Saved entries
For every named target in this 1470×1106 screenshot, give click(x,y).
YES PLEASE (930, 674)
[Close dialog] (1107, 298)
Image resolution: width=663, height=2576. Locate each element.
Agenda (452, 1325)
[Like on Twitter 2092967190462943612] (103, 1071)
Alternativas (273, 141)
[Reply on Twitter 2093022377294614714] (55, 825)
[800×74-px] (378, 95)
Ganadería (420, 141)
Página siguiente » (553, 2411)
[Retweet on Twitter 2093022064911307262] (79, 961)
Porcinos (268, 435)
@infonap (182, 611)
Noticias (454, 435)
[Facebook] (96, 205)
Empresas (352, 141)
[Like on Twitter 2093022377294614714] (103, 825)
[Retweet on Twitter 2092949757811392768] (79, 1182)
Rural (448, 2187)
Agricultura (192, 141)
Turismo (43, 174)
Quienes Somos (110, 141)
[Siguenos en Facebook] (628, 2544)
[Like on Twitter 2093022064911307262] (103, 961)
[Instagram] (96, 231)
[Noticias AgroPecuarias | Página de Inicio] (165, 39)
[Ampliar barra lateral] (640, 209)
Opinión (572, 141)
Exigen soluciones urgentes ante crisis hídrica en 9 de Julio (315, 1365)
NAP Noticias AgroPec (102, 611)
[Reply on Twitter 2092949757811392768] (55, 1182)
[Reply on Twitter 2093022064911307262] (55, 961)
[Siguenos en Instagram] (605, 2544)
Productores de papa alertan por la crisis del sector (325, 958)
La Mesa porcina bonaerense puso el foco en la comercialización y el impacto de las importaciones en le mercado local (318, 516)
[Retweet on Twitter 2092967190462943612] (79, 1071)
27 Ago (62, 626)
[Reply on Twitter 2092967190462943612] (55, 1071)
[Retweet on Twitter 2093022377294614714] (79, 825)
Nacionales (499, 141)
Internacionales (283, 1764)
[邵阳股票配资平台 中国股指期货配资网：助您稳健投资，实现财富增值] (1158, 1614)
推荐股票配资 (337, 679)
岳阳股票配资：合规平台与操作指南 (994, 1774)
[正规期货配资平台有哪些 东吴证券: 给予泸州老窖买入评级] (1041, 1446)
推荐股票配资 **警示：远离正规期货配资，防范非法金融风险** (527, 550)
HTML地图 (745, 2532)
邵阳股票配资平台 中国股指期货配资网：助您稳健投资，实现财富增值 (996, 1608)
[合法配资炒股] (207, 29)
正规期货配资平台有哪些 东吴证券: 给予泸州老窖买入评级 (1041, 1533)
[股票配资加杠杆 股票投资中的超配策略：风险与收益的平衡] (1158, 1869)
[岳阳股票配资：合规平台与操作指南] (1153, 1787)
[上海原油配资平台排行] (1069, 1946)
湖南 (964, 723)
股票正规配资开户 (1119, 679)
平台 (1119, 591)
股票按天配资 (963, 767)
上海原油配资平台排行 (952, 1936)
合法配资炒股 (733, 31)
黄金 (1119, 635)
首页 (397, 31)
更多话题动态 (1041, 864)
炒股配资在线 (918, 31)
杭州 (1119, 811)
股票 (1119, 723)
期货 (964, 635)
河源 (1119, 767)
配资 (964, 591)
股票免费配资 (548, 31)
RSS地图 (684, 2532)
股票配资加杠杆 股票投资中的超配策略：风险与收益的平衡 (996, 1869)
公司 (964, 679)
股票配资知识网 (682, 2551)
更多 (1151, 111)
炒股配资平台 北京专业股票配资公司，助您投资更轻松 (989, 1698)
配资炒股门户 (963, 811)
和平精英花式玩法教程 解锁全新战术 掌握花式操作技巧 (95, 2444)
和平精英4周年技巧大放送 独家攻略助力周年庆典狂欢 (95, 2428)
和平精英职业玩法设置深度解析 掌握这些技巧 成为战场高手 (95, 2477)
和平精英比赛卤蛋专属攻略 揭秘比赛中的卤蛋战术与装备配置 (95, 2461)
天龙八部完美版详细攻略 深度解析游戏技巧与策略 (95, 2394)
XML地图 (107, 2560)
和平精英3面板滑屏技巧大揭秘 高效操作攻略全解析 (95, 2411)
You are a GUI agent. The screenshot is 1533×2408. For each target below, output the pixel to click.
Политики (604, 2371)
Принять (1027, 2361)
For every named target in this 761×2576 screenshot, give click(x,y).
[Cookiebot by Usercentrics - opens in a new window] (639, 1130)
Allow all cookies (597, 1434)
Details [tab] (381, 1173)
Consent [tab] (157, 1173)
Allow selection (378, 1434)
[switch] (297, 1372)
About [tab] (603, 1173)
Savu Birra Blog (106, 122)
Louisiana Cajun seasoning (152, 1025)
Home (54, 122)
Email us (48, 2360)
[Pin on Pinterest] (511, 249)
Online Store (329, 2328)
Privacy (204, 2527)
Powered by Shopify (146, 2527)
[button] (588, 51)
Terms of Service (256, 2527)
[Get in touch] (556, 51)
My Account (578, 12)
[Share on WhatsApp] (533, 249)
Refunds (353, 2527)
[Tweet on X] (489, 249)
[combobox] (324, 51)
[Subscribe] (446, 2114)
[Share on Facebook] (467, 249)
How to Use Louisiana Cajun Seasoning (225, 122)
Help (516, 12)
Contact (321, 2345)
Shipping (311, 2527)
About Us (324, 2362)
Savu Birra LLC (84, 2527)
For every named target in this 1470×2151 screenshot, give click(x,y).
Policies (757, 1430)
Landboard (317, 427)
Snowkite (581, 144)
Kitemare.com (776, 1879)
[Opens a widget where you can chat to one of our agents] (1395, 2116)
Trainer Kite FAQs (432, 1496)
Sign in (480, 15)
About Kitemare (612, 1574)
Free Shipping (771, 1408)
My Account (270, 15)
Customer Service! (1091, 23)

* Exercise requirements: Return the span of lines in the data above that opens at the line with "Privacy (204, 2527)" and closes at the line with "About Us (324, 2362)", exactly, ends included, nothing else.

* Response area:
Privacy (204, 2527)
Powered by Shopify (146, 2527)
[button] (588, 51)
Terms of Service (256, 2527)
[Get in touch] (556, 51)
My Account (578, 12)
[Share on WhatsApp] (533, 249)
Refunds (353, 2527)
[Tweet on X] (489, 249)
[combobox] (324, 51)
[Subscribe] (446, 2114)
[Share on Facebook] (467, 249)
How to Use Louisiana Cajun Seasoning (225, 122)
Help (516, 12)
Contact (321, 2345)
Shipping (311, 2527)
About Us (324, 2362)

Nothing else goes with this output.